As explained above, the concept of child abuse is founded from the idea that the parent does not care for their child or even intends to injure their child. It’s how society has understood it for over a hundred years. Over time we have evolved to think of educational neglect as a form of abuse, even if the parents want to withhold education.
But what about deeply religious communities, like the Amish? While Amish children learn important trade skills, formal education ends at the 8th grade level. Yet Child Protective Services does not go to Amish communities and take their children. What constitutes child abuse is not clear, even in situations where the government has made a clear stance.
So how do we decide when homeopathy goes too far? When a child is badly injured? When they die? Or do we have a right to stop it before it starts?

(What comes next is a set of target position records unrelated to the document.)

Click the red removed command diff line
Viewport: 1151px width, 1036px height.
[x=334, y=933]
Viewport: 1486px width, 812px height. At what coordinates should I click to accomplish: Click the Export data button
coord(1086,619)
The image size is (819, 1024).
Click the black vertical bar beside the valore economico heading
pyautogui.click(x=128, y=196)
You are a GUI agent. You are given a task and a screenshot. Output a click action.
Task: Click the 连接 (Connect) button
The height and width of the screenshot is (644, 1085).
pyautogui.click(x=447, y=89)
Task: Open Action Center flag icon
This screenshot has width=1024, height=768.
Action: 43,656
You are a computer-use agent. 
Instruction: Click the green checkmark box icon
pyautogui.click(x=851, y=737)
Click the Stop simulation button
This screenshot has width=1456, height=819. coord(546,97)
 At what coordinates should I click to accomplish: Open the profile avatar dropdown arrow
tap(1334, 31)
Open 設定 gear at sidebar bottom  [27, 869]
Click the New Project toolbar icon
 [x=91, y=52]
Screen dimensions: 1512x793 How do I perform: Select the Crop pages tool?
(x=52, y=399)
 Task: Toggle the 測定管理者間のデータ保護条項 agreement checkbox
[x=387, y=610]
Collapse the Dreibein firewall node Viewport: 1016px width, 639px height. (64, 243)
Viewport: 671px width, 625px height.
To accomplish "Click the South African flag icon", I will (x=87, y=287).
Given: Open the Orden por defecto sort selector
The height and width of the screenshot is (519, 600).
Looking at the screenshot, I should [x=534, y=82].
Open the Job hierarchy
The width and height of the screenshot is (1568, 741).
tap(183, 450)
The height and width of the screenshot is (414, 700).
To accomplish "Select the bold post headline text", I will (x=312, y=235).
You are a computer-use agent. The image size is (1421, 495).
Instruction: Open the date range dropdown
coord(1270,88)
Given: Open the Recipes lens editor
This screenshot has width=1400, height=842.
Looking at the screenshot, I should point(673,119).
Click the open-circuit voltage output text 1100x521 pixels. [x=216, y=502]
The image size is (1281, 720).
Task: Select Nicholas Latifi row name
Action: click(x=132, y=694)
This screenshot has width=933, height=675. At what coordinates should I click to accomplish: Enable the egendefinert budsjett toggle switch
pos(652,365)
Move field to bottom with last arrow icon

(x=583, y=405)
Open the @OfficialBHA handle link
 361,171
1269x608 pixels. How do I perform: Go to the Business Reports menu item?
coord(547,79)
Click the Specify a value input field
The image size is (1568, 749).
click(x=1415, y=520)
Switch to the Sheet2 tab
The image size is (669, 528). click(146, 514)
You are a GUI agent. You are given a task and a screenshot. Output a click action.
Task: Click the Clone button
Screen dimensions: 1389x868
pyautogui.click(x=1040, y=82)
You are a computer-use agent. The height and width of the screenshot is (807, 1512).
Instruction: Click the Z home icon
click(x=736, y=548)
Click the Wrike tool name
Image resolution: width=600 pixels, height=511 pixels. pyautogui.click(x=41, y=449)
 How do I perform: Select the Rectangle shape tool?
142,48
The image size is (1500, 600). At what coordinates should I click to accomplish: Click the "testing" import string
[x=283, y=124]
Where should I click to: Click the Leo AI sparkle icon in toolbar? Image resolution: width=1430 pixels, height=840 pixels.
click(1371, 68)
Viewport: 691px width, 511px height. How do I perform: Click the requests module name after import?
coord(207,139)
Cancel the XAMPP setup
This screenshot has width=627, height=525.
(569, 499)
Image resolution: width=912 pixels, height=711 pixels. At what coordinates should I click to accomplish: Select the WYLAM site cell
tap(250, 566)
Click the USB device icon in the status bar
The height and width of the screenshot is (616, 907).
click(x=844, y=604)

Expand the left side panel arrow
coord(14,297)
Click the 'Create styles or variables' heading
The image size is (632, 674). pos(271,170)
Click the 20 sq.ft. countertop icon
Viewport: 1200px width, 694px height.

Stories float around about parents refusing to give children antibiotics, for something like an ear infection, and instead are choosing a homeopathic option. When they tell the doctor that they refuse, or if it is discovered that they never filled out the prescription, is that abuse? Is it okay because it’s something innocent like an ear infection?
When It Comes to Medical Decisions, Child Abuse Seems to Walk a Fine Line
At the moment, the law seems to have the view that a parent has a right to make medical choices for their child until something goes wrong.
Sadly, there are cases where a child is facing a terminal illness and instead of pursuing aggressive treatment to prolong their life by a few months or even a year, their parents make the choice to focus on comfort care so their child doesn’t experience an agonizing death. But no one would ever accuse these parents of abusing or neglecting their child.
There is a family in Oregon who decided not to vaccinate their son. But their son eventually contracted tetanus, which is an extremely painful and deadly illness. After millions spent in medical care and intensive treatment, the child’s doctors offered to vaccinate their son against tetanus to make sure it doesn’t happen again.
The parents declined.
In this case, what sort of repercussion, if any, should they face? They did not purposefully give their child tetanus. They didn’t plan on him contracting tetanus. No one hopes or plans on their child catching a terrible illness. Their decision to not vaccinate and other parents’ decision to use homeopathic remedies, instead of doctor prescribed medication, is made with the best of intentions.
Even so, would it be considered child abuse? Their child underwent immense pain and suffering due to their decision to not vaccinate. Should the government step in? Should they, and other parents like them, lose custody of their child?
We live in a world where diseases are easily caught and what was once considered “innocent” childhood ailments, like measles, are now understood to be potentially fatal. While no parent hopes or plans on their child getting an ear infection or measles, it can happen.
The government must eventually address this issue and ask themselves if failing to vaccinate or choosing “all natural” remedies over proven medical treatment should fall under the category of child abuse. They must ask if it is a violation of parents’ rights or if the child’s safety and health is at a great enough risk to override their parents’ long respected autonomy.
We need to put aside our previous understanding of child abuse, where there must be some active form of neglect or bad intent, and remember the old adage:
The road to hell is paved with good intentions.